Of course, we’ve heard this story before. At some level, everyone knows that graduate school is responsible for higher ed’s debt crisis. Professional master’s degrees may be a cash cow for institutions, but they all too often leave graduates adrift, forced to delay marriages, children and home buying.

What, then, is to be done?

  • Demand utter transparency about student outcomes. Self-validation is generally a form of self-deception. We assume that a particular graduate program is useful and rewarding, well, because we offer it. We don’t systematically study outcomes. But as Justice Louis D. Brandeis recognized, sunlight is the best disinfectant. We need much greater transparency -- and this can’t take the form of a newspaper article now and then.
  • Demand accountability. We recognize self-validation in certain instances: when a faculty member stereotypes students along ethnic, gender or racial lines or assumes that transfer students are weaker academically than those who start at a four-year institutions. But then we ignore other areas where narrow self-interest outweighs student interests. If the government won’t impose some kind of gainful-employment test, institutions, perhaps through the accrediting process, must do this themselves. We must demand that nonprofits act like nonprofits but operate in students’ best interests.
  • Demand that institutions offer more lower-cost options. I am left dumbstruck by how few name-brand institutions have followed the example of Georgia Tech and offer very high-quality programs in high-demand fields at a fraction of the cost of in-person programs. Part of the unfulfilled promise of MOOCs was that they’d find ways to use interactive technologies to make high-quality programs more widely accessible. It’s no longer OK, in my view, for institutions to draw a sharp distinction between their in-person programs and those offered through their extension or continuing education or general studies wings. Access and equity demand that institutions take steps to make quality programs more readily available.

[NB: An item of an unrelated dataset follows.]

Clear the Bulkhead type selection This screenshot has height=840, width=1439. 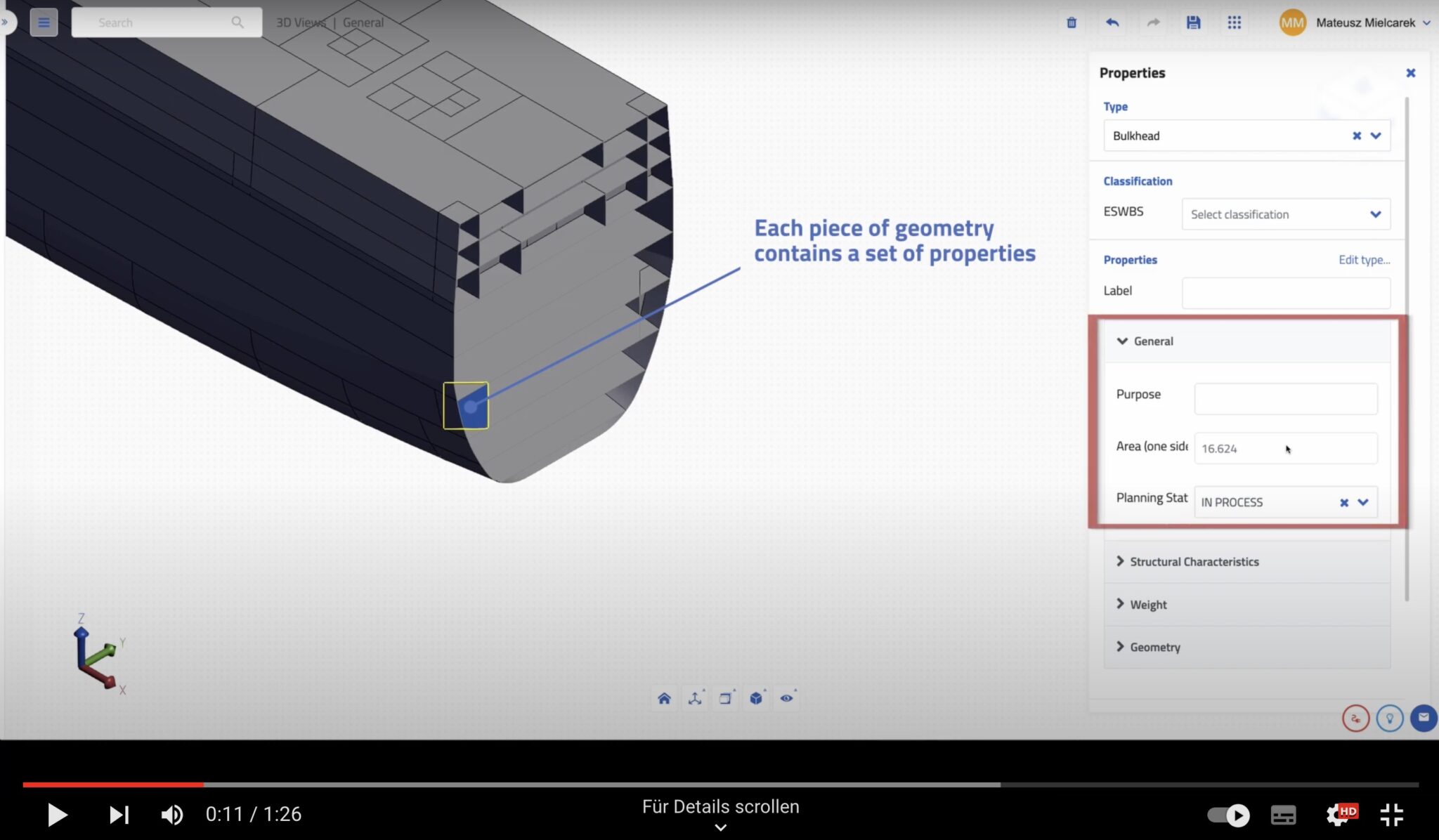tap(1357, 136)
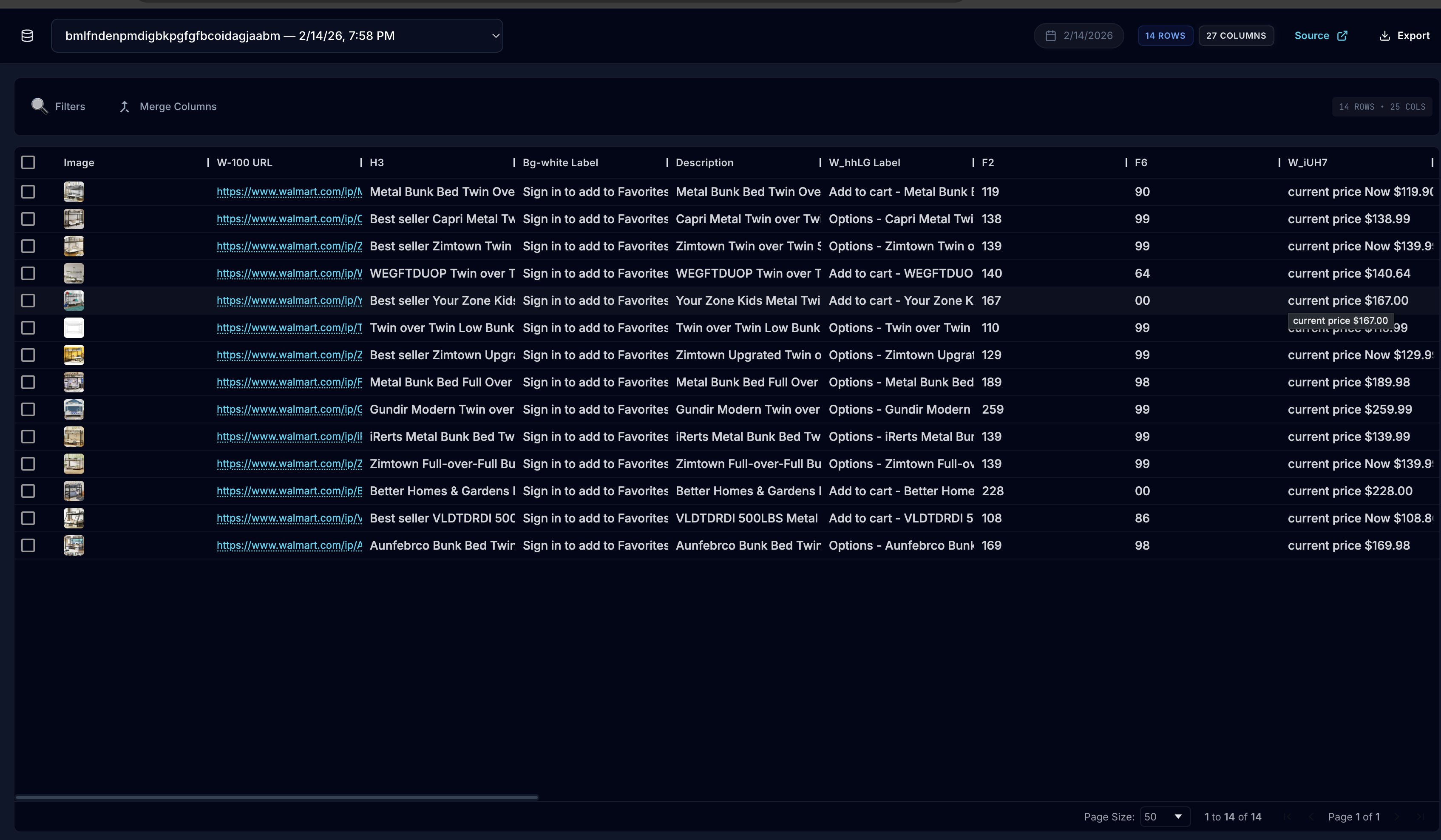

You’ve heard the quotes that make us laugh: “If I have to choose between you and me -- I like me better.” Or “It is not conscience, but self-interest, that makes cowards of us all.”

Let’s not delude ourselves: naked self-interest exerts a powerful influence on the behavior even of the high-minded. I worry that too often even our most prominent institutions, acting in their own self-interest, fail to avert harm to our master’s students. I taught at institutions where master’s students lack access to the most prominent professors, who are closed out of advanced courses and even archives, and who graduate with a relatively worthless credential.

That’s a form of immorality that dares not speak its name.

Steven Mintz is professor of history at the University of Texas at Austin.